2: Duties Segregation

This involves segregating the duties so that no employee controls all parts of the financial transaction. Segregation of duties is one of the best ways to prevent fraud and error within your business accounting processes.

For example, one employee may be responsible for processing transactions, a second might be involved in reconciling the related accounts, and a third may be required to authorise payments. By segregating those duties, you reduce the opportunity for fraud because misstatements now require collusion among employees.

Where the segregation of duties cannot be completely performed in smaller businesses, other checks and balances should be considered. For example, a manager’s timely review and approval of transactions can reduce risks to a minimum.

3: Establish Effective Access Controls

Access controls are an integral part of good accounting controls. They can help specify who should access your financial systems and data and assure that only authorised personnel represent a certain task.

Begin the process of good access controls by restricting access to sensitive financial information only to those employees who truly need it for their work. This might be accomplished through a role-based access control system, whereby permission is granted according to one’s role in the company. For instance, your accounts payable clerk will likely have to deal with the invoicing system and won’t need access to payroll information.

Also, use passwords, encryption, and other security measures to protect your financial data. Remember to review and update access controls regularly to remain appropriate as your business evolves.

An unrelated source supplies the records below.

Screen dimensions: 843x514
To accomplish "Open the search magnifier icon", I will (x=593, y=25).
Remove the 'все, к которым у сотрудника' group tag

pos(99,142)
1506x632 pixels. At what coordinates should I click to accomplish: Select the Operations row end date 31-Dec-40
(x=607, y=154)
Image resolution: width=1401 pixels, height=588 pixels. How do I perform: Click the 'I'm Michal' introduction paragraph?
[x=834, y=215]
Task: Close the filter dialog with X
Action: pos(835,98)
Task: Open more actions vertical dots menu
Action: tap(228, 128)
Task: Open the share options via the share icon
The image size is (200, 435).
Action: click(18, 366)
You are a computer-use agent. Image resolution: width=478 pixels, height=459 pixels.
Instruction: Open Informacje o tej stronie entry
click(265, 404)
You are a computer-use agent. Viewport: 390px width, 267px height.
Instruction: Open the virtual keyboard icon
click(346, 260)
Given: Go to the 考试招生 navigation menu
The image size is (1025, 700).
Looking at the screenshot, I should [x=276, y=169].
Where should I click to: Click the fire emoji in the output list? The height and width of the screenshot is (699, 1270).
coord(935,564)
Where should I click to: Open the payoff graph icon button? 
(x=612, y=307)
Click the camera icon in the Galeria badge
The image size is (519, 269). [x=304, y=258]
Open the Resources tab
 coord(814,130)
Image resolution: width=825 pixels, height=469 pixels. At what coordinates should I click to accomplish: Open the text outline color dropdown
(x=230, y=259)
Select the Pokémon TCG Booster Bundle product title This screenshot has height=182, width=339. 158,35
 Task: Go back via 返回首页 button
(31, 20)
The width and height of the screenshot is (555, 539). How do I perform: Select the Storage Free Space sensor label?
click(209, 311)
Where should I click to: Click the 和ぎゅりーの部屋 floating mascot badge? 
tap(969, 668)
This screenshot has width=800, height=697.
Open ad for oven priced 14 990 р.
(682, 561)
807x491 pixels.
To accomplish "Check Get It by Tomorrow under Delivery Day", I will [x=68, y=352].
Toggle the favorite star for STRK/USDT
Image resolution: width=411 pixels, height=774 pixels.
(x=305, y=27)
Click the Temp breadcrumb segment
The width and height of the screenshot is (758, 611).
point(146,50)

4: Reconcile Accounts Regularly

The other aspect of accounting controls is the regular reconciliation of accounts. This involves checking whether the balance carried forward in the books of accounts agrees with that found on the bank statement.

See Also

Reconciling your accounts regularly will allow you to identify any discrepancies early, solving the problem before it becomes a general issue. For instance, if you have not recorded a bank deposit in your accounting, reconciliation will inform you and make necessary corrections.

If your business generates many transactions, make reconciliations monthly or as often as necessary. This is crucial in ensuring that your financial records are always accurate and helping your UK business accounting comply with the relevant authorities.

5: Keep a check on your financial reports and review them.

You must monitor and review financial reports regularly to ensure that your accounting controls are working effectively. Such reports provide a snapshot of your business’s financial health and highlight areas where controls may need tightening up or adjustment.

Implement a timetable for reviewing financial reports: an income statement, balance sheet, and cash flow statement. Check unusual or unexpected figures in these reports; these may be mathematical errors or fraud.

Apart from an internal review, you may want an external auditor to review your financial statements from time to time. Such an independent review may further ensure that accounting controls are effective and financial records are accurate.

Conclusion

Accounting controls are segregation, access controls, policies and procedures, account reconciliations, and financial report monitoring actions to ensure that your business will remain healthy from a financial point of view for the long term. By establishing good policies and procedures, segregating duties, implementing sound access controls, regularly reconciling key accounts, and properly monitoring the financial reports, you will have built an adequate framework around your assets and assure proper support for sound financial decision-making.

As this year draws close, it’s time to review your accounting controls and make all necessary changes. This proactive step will help ensure that your end of year account are as accurate as possible and that your business is set up for future growth and success.